19 KiB
German Regional Archive Portals - Discovery Report
Date: 2025-11-19
Method: Exa deep web search
Context: Discovered after finding archive.nrw.de (441 archives)
Executive Summary
Discovered 12+ regional archive portals across German federal states (Bundesländer), each with similar structure to archive.nrw.de. These portals provide searchable access to state, municipal, church, and specialized archives within each region.
Key Finding
Germany has a FEDERATED archive system - each state (Bundesland) operates its own archive portal, with Archivportal-D serving as the national aggregator. This structure means regional portals contain MORE detailed information than the national ISIL registry or DDB.
National Archive Portal
Archivportal-D (National Aggregator)
URL: https://www.archivportal-d.de/
Scope: All 16 German federal states
Language: German + English
Technology: Part of Deutsche Digitale Bibliothek (DDB)
Features:
- Search across all German archives
- Filter by federal state (Bundesland)
- Filter by sector (state, municipal, church, business, etc.)

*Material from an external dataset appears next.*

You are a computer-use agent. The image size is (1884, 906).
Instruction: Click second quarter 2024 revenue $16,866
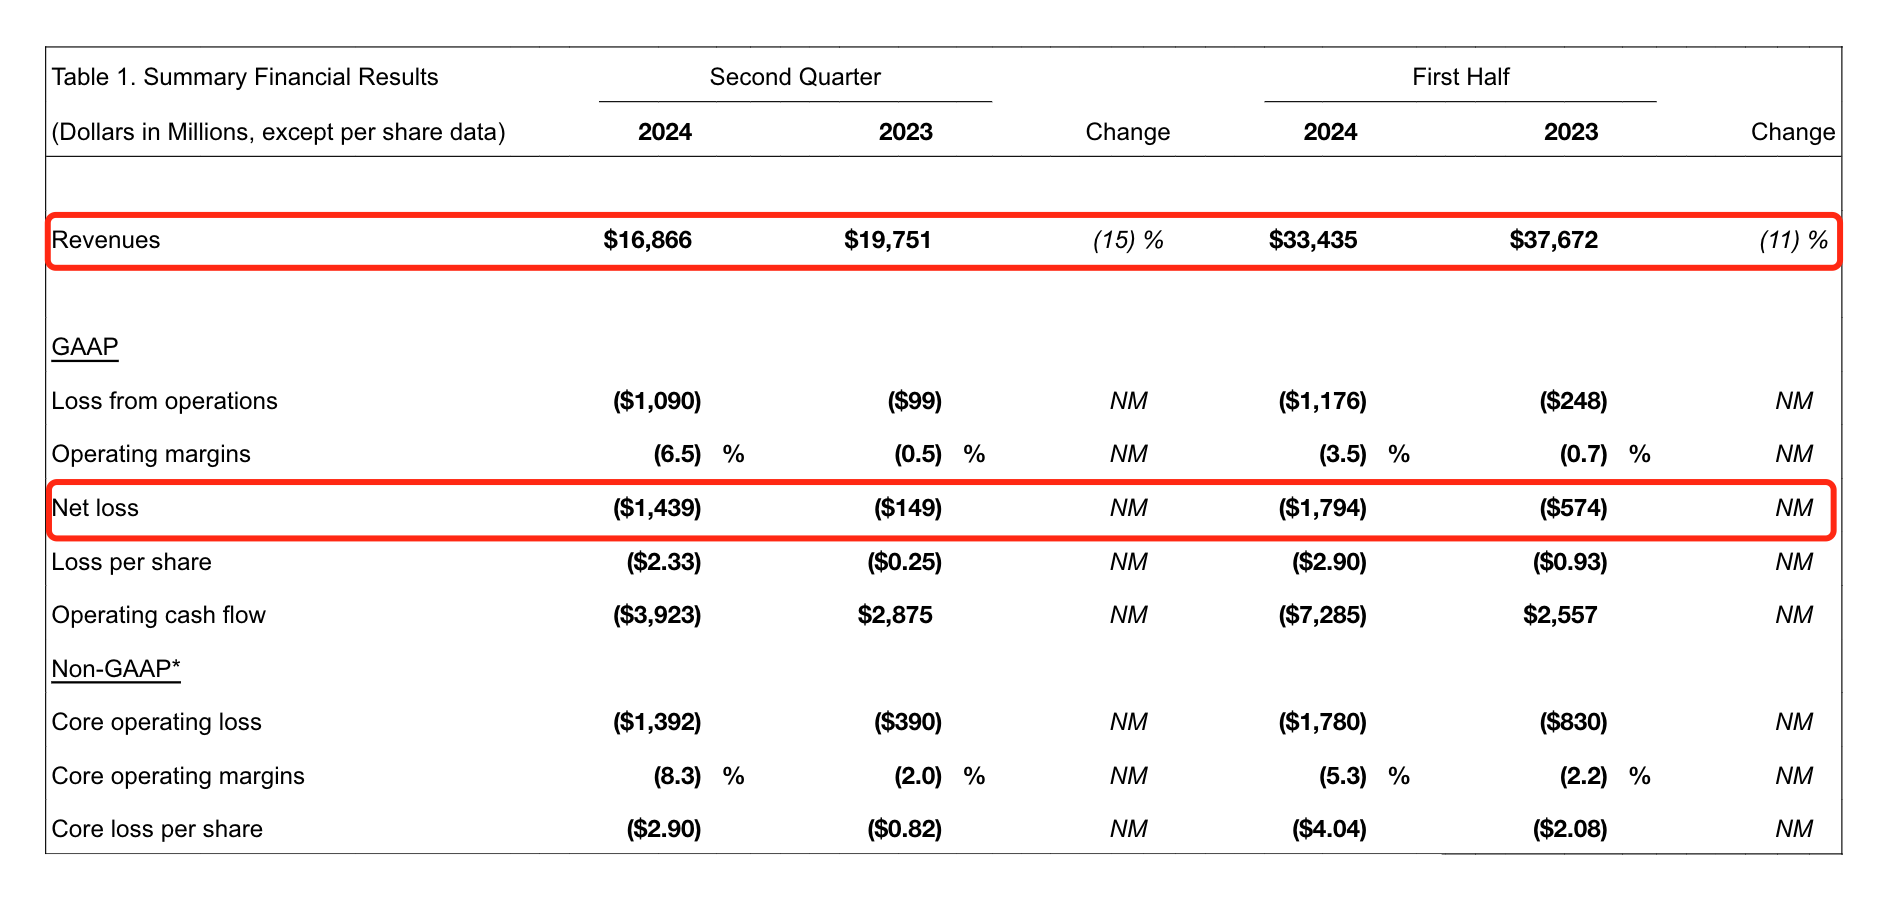648,240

- Finding aids and digital copies
- Links to regional portals
Federal States Covered:
- Baden-Württemberg
- Bayern (Bavaria)
- Berlin
- Brandenburg
- Bremen
- Hamburg
- Hessen
- Mecklenburg-Vorpommern
- Niedersachsen (Lower Saxony)
- Nordrhein-Westfalen (NRW) ✅ Already harvested
- Rheinland-Pfalz (Rhineland-Palatinate)
- Saarland
- Sachsen (Saxony)
- Sachsen-Anhalt (Saxony-Anhalt)
- Schleswig-Holstein
- Thüringen (Thuringia)
Regional Archive Portals by State
1. Nordrhein-Westfalen (NRW) ✅ HARVESTED
Portal: https://www.archive.nrw.de/archivsuche
Status: ✅ 441 archives harvested (2025-11-19)
Technology: Drupal-based, JavaScript rendering
Archive Types: Municipal, district, state, university, church, corporate
Harvest Results:
- 441 archives extracted
- 356 cities covered
- 85 new institutions added to German dataset
2. Niedersachsen & Bremen (Arcinsys)
Portal: https://arcinsys.niedersachsen.de/
Also: http://arcinsys.niedersachsen.de/ (HTTP redirects to HTTPS)
Language: German + English
Technology: Arcinsys (shared with Hessen, Schleswig-Holstein)
Features:
- Joint portal for Niedersachsen AND Bremen
- Niedersächsisches Landesarchiv (7 locations)
- Municipal, church, and business archives
- Online finding aids
- Digital copies available
- User registration for ordering archival items
Participating Archives:
- State archives (Landesarchiv)
- District archives (Kreisarchive)
- Municipal archives (Stadtarchive)
- Community archives (Gemeindearchive)
- Church archives (Kirchenarchive)
- University archives (Hochschularchive)
- Business archives (Wirtschaftsarchive)
- Media archives (Medienarchive)
Harvest Potential: HIGH (likely 300+ archives)
3. Schleswig-Holstein (Arcinsys)
Portal: https://arcinsys.schleswig-holstein.de/
Language: German + English
Technology: Arcinsys (shared system)
Features:
- State archive in Schleswig (Prinzenpalais)
- Municipal and church archives
- Same Arcinsys interface as Niedersachsen
- Searchable finding aids
- Digital copies
Harvest Potential: MEDIUM (likely 150+ archives)
4. Hessen (Arcinsys)
Portal: https://arcinsys.hessen.de/
Language: German
Technology: Arcinsys (original developer)
Features:
- Hessisches Landesarchiv
- Municipal and specialized archives
- Finding aids online
- Part of 3-state Arcinsys consortium
Note: Hessen developed Arcinsys, later adopted by Niedersachsen and Schleswig-Holstein
Harvest Potential: MEDIUM-HIGH (likely 200+ archives)
5. Thüringen (Thuringia)
Portal: https://www.archive-in-thueringen.de/
Also: https://tharchivtest.thueringen.de/ (test environment)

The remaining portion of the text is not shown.